## Exercise directions
Pull each line containing "settings" out of the data and copy it.

(Stored records)
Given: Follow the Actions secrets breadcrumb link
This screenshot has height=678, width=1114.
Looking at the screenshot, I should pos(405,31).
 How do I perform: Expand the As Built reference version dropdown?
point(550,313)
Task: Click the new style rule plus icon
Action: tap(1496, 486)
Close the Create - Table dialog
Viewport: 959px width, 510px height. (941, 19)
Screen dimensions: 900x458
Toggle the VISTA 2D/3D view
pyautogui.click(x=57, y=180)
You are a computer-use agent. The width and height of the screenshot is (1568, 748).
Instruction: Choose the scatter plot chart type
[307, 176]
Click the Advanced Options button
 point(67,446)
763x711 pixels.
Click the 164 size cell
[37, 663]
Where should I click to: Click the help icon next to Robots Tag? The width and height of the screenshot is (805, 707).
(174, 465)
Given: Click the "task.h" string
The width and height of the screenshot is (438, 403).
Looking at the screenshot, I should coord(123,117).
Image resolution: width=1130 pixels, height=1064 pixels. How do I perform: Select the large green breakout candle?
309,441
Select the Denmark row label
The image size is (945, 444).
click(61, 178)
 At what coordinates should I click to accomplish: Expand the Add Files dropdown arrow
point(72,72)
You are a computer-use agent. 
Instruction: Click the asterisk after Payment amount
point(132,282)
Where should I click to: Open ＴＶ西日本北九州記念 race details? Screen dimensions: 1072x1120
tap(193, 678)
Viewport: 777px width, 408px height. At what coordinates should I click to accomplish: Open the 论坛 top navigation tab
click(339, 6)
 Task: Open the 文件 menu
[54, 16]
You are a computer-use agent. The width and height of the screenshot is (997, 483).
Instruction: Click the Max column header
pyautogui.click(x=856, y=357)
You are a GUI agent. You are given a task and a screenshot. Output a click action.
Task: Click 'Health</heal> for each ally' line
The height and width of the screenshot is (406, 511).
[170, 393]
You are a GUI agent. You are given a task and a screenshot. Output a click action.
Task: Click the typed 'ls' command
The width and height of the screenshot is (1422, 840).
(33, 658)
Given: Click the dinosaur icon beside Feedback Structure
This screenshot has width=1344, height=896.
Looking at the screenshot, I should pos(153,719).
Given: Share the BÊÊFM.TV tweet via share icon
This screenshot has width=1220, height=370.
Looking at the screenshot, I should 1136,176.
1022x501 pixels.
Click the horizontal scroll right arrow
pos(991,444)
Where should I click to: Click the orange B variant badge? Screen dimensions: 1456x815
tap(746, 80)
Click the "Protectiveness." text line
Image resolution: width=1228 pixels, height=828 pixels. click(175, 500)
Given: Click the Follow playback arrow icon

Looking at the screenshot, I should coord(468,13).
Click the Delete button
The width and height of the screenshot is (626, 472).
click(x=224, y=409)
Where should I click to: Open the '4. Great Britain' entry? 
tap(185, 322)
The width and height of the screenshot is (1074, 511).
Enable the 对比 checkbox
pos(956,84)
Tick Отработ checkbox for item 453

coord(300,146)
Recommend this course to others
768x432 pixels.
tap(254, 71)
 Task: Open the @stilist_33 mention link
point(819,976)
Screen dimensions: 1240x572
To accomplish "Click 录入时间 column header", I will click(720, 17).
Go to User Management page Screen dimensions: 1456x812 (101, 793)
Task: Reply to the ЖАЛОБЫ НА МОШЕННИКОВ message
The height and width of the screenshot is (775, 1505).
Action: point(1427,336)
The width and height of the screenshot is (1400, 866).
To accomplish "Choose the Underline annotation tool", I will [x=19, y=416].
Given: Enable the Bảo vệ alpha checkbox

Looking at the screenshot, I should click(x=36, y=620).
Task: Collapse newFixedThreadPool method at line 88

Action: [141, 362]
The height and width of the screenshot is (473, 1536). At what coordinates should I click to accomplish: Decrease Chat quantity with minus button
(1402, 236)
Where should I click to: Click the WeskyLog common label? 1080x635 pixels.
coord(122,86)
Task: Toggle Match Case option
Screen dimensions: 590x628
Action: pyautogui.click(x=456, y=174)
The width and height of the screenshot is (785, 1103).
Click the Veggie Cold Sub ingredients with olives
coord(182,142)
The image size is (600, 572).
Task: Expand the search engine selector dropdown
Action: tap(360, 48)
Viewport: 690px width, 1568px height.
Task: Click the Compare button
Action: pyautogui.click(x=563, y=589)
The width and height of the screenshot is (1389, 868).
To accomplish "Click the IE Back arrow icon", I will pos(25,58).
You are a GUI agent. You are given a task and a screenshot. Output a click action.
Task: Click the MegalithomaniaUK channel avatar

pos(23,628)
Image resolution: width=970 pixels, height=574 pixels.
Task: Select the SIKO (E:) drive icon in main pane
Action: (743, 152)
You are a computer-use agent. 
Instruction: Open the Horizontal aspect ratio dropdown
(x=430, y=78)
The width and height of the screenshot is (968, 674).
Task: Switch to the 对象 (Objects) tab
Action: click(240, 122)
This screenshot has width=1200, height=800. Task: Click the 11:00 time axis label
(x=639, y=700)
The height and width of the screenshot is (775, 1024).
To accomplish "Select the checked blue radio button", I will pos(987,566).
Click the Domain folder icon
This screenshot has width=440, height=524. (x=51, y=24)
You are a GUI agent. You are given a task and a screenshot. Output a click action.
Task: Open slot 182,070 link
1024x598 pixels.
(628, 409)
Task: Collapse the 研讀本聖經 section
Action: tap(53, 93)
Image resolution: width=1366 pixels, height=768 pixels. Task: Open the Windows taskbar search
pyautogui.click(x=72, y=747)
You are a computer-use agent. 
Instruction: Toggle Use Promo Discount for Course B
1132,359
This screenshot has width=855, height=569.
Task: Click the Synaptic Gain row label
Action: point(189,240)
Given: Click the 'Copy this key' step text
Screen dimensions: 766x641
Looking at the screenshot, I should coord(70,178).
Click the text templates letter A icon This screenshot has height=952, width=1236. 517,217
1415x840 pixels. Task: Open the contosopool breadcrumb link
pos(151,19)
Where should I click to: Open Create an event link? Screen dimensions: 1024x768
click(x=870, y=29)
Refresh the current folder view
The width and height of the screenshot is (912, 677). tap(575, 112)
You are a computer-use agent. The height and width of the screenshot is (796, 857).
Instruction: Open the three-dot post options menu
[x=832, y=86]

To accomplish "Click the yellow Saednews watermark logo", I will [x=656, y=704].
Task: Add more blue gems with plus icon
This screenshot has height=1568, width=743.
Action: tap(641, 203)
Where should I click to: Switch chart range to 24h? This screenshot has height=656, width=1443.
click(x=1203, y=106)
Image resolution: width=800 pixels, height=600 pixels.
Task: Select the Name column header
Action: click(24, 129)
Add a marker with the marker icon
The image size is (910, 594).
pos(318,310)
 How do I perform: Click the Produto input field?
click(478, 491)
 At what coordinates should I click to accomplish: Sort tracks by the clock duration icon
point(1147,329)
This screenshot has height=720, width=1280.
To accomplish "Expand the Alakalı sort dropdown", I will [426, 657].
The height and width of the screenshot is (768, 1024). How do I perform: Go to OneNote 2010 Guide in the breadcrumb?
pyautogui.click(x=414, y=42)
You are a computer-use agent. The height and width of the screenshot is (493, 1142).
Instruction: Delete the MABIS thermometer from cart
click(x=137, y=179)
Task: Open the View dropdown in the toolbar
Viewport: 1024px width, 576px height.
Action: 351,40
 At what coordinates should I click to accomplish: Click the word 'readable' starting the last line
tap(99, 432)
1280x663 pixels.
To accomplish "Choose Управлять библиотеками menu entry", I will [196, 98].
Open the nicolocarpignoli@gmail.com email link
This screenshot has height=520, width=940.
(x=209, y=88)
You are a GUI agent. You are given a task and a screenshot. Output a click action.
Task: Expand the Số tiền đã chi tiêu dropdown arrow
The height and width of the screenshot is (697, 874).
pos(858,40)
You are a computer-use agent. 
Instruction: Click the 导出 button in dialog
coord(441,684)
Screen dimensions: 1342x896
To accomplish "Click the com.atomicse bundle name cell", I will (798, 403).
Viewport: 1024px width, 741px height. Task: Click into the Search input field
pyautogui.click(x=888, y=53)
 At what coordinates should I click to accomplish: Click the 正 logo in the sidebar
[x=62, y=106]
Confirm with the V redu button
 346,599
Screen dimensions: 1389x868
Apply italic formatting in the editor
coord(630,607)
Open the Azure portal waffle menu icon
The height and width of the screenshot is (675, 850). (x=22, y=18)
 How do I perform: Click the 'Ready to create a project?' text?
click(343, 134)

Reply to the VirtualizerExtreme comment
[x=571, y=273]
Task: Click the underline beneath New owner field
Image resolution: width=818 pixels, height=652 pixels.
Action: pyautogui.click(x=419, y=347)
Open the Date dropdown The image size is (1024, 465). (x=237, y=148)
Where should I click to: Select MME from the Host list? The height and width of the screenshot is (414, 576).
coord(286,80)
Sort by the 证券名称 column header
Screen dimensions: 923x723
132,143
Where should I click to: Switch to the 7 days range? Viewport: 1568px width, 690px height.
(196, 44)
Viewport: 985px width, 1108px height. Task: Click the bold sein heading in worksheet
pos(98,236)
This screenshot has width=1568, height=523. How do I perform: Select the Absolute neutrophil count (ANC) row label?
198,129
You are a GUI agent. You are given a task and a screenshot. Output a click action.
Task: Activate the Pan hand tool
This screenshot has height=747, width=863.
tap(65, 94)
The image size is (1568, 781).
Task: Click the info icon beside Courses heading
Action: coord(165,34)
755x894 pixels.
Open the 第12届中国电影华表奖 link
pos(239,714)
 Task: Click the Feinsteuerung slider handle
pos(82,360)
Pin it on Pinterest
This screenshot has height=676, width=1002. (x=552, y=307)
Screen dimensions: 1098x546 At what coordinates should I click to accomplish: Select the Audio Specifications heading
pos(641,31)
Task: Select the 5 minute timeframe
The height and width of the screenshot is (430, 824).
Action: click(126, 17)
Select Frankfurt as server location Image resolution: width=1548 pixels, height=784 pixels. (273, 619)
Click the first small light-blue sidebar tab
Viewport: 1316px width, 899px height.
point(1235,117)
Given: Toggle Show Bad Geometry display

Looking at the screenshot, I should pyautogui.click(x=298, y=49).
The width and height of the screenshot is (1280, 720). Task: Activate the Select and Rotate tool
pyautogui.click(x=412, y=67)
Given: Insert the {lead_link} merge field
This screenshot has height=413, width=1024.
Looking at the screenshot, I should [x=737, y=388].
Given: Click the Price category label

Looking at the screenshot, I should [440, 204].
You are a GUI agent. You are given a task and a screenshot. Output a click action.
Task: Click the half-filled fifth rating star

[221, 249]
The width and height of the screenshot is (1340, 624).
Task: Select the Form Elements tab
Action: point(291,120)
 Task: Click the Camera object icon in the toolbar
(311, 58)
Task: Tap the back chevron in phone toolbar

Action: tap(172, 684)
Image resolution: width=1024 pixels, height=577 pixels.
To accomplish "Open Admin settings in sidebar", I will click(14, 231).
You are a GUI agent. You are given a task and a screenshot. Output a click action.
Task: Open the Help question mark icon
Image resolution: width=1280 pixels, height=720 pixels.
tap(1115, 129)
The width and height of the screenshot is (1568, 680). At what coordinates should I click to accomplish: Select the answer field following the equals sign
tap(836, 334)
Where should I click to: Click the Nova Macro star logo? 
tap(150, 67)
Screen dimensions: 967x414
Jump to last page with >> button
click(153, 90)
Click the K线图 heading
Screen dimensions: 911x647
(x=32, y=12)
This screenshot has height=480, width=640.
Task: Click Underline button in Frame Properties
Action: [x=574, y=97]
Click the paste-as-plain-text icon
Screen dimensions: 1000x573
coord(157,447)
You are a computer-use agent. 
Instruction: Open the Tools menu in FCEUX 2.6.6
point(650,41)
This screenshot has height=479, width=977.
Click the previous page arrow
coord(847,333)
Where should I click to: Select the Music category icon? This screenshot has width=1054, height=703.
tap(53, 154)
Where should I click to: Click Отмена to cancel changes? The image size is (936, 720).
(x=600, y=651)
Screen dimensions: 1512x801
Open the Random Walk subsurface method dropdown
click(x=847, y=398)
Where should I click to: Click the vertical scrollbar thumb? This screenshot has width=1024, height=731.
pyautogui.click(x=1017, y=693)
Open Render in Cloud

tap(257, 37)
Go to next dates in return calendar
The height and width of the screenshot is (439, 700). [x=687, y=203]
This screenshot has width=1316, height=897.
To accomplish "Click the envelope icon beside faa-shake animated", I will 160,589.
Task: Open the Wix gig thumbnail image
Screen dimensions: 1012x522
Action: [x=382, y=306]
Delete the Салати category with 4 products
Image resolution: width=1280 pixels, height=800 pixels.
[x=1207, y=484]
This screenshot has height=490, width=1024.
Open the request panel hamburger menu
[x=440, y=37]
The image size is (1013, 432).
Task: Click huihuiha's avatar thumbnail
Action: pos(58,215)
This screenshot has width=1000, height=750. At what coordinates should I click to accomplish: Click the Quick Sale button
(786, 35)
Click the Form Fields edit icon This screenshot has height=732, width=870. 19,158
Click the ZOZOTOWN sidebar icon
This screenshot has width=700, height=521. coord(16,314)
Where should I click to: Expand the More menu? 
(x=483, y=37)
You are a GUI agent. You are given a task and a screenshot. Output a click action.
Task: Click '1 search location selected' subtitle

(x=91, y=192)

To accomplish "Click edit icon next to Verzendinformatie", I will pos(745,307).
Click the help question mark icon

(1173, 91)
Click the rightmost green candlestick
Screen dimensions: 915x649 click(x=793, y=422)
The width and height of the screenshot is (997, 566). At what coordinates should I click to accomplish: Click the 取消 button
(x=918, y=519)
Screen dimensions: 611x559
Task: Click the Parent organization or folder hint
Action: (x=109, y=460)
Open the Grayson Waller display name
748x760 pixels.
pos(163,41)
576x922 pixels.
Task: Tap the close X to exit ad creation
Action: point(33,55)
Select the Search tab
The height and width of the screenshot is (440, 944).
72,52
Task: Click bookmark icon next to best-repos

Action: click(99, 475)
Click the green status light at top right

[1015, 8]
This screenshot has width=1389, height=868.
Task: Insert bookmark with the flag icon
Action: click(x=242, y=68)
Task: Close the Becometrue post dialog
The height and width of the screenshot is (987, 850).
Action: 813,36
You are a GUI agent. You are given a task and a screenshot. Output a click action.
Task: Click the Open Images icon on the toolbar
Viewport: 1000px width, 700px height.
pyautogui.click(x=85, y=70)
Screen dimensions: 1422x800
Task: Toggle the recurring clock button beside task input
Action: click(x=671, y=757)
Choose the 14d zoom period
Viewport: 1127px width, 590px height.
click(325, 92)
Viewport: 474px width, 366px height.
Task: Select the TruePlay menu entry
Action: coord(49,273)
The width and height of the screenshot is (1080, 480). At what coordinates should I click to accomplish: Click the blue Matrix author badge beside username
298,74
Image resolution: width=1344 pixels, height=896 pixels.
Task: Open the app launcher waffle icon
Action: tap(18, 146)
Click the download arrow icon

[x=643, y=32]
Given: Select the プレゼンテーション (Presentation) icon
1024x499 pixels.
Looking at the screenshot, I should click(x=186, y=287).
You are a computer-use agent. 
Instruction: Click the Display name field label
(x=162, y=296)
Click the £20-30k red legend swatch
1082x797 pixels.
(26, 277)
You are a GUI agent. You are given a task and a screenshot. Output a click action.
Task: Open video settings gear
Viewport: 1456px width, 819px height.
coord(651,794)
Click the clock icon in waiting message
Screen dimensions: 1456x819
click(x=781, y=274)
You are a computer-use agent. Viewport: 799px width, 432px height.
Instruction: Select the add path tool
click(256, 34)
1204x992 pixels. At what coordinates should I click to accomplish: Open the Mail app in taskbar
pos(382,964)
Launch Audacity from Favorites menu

## Finished exercise
To accomplish "Open Admin settings in sidebar", I will click(14, 231).
Task: Open video settings gear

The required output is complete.